━━━ DOCUMENT EXTRACT

MIDS Capstone Project Fall 2024

FreeFolio: Your Portfolio, Your Way

Problem & Motivation

Investing can be overwhelming for novice investors who lack financial expertise or access to affordable advice. Current solutions, such as human advisors or robo-advisors, are costly and often fail to provide personalized guidance aligned with users' values and goals. This leaves many retail investors without accessible, tailored investment tools.

FreeFolio addresses this gap by offering a free, AI-powered platform that simplifies portfolio creation through natural language inputs. By removing cost barriers and providing personalized, user-friendly tools, FreeFolio empowers novice and DIY investors to make informed financial decisions, democratizing access to investment opportunities.

Data Source & Data Science Approach

FreeFolio integrates structured and unstructured financial data using a sophisticated ReAct-agent system to deliver personalized portfolio recommendations and investment insights. The pipeline architecture leverages modern AI techniques, ensuring scalability and accuracy in portfolio management.

The platform relies on diverse financial data sources:

  1. Structured Data:
    • Data from SQL databases is sourced via YFinance API. This includes metrics such as market capitalization, sector performance, and key financial ratios.
    • User-specific portfolio data is maintained dynamically in memory, enabling real-time modifications and insights.
  2. Unstructured Data:
    • Regulatory filings (e.g., 10-K and 10-Q documents) are retrieved from the EDGAR database. These documents are processed into semantic embeddings using Amazon SageMaker, stored in a persistent VectorDB for quick retrieval.

These data sources ensure that FreeFolio provides both granular numerical analysis and contextual financial insights.

Data Collection, Processing, and Integration

  1. Unstructured Data Pipeline (for RAG Agent):
    • Data Collection: Financial filings are scraped from the EDGAR database, compressed into EC2 storage, and uploaded to an S3 object store.
    • Preprocessing: The documents are chunked for efficient indexing.
    • Embedding Creation: SageMaker generates embeddings for semantic search, stored in a VectorDB for fast context retrieval.
    • Integration: The Retrieval-Augmented Generation (RAG) agent queries this pipeline for relevant textual information.

Figure 1Unstructured Financial Filings Pipeline for RAG Agent

Figure 1 illustrates the unstructured data pipeline, highlighting the transformation from raw filings to query-ready embeddings.
 

  1. Structured Data Pipeline (for SQL Agent):
    • Data Collection: YFinance API.
    • Data Storage: Data is saved as flat files on EC2 and subsequently stored in an SQL database.
    • Integration: The SQL agent retrieves structured metrics for portfolio analysis.

Figure 2Structured Data Pipeline for SQL Agent

Figure 2 presents the structured data pipeline, showing the streamlined processing and integration into the SQL database.

Inference Pipeline

The inference pipeline orchestrates the interaction between data sources, tools, agents, and the user interface. This ensures seamless integration of multi-modal outputs:

  • SQL Agent: Handles structured data queries for portfolio metrics.

━━━━━━
━━━ RECORDED INFORMATION

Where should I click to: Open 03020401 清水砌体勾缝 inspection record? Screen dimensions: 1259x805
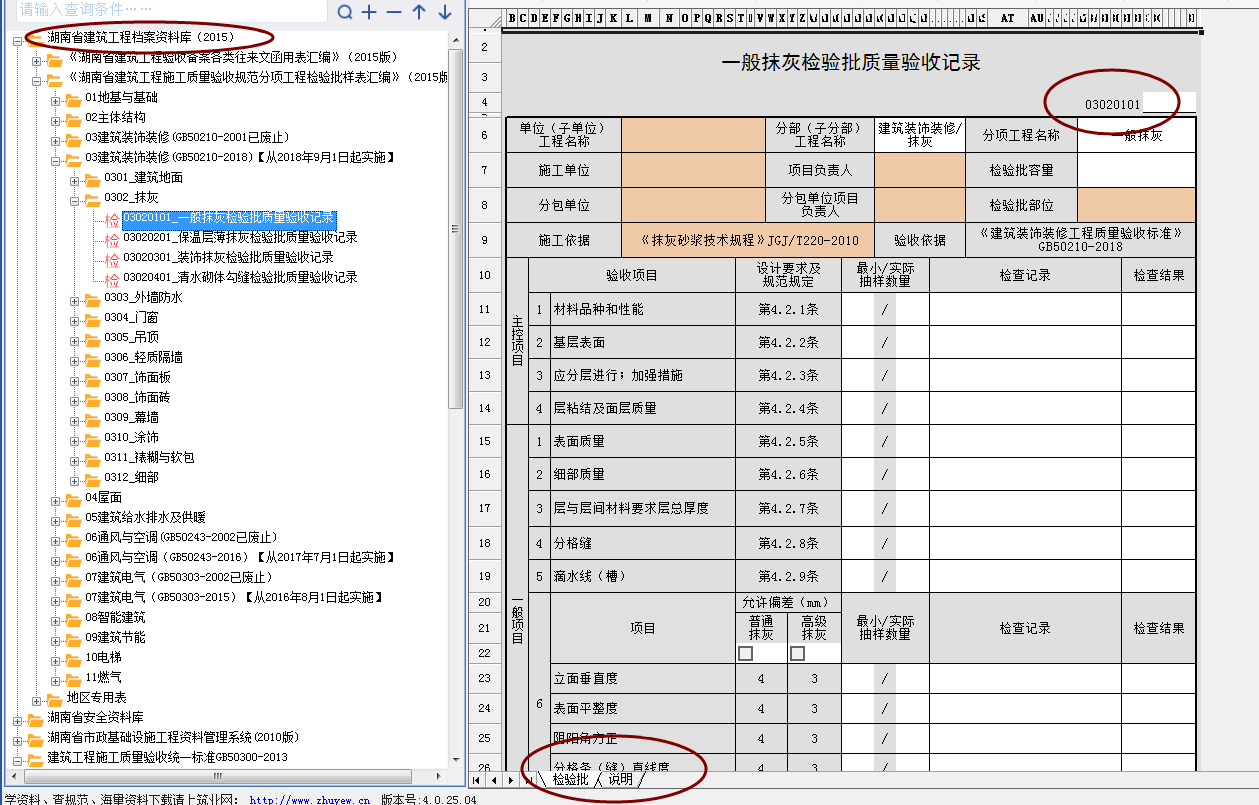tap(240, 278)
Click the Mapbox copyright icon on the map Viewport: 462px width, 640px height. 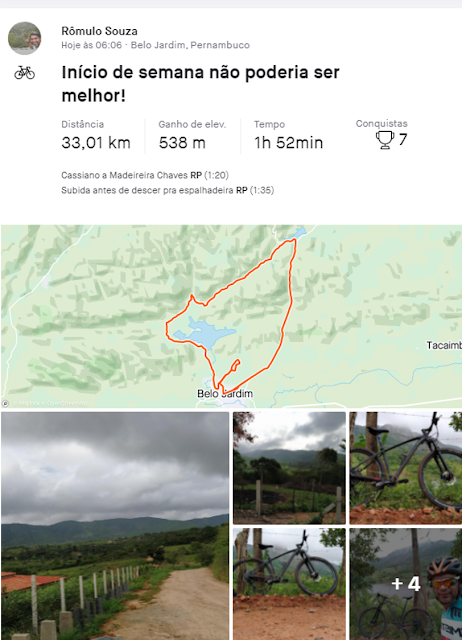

━━━━━━

> PROBLEM STATEMENT
Please pick up the FreeFolio project write-up after its final line and continue it.

> RESPONSE FOR THIS EXERCISE
  • RAG Agent: Retrieves insights from unstructured textual data.
  • YFinance Plotting Tools: Visualizes data such as historical stock returns and analyst recommendations.
  • Portfolio Update Tools: Allows users to adjust portfolio weights or components dynamically.

The orchestrator agent mediates these components, ensuring correct tool selection and accurate, user-friendly outputs.

Figure 3Inference Pipeline Architecture

Figure 3 illustrates the inference pipeline, detailing the flow from data sources to the user interface.

Evaluation

FreeFolio employs a comprehensive evaluation framework tailored to the unique challenges of an AI-driven multi-agent system. The evaluation focuses on ensuring accuracy, relevance, and user satisfaction across structured and unstructured data interactions. Key components of the evaluation include:

  1. Evaluation Criteria:
    • ReAct Agents:
      • Tool Selection: Determining whether the correct tool is invoked for a given task.
      • Tool Argument Choice: Evaluating whether the agent provides the appropriate arguments for the selected tool.
      • Text Output: Assessing the clarity, relevance, and accuracy of the response, scored on a 1-5 scale.
    • SQL Agent:
      • Validates the construction of queries and the extraction of correct answers from structured data.
    • RAG Agent:
      • Ensures the relevance of retrieved unstructured data to the query.
      • Evaluates whether the extracted context and summary are accurate and meaningful.
  2. Evaluation Challenges:
    • State Dependence: User interactions, such as chat history and portfolio state, influence responses, complicating isolated tests.
    • NLP Complexity: Ambiguity and multiple valid outputs require nuanced evaluation.
    • Multi-Modal Outputs: Different response types, such as visualizations or textual explanations, add layers to assessment.
  3. Manual Evaluation Process:
    • A curated question bank tests the system’s functionality in sequence, ensuring stateful interactions.
    • Evaluation metrics are applied iteratively, recording performance and identifying areas for improvement.
    • Specific attention is given to multi-tool queries to ensure seamless orchestration between agents.
  4. Interactive Multi-Modal React Agent Evaluation:
    • Portfolio Bot: Tested with actions such as adding, removing, or adjusting portfolio weights, as well as querying portfolio characteristics.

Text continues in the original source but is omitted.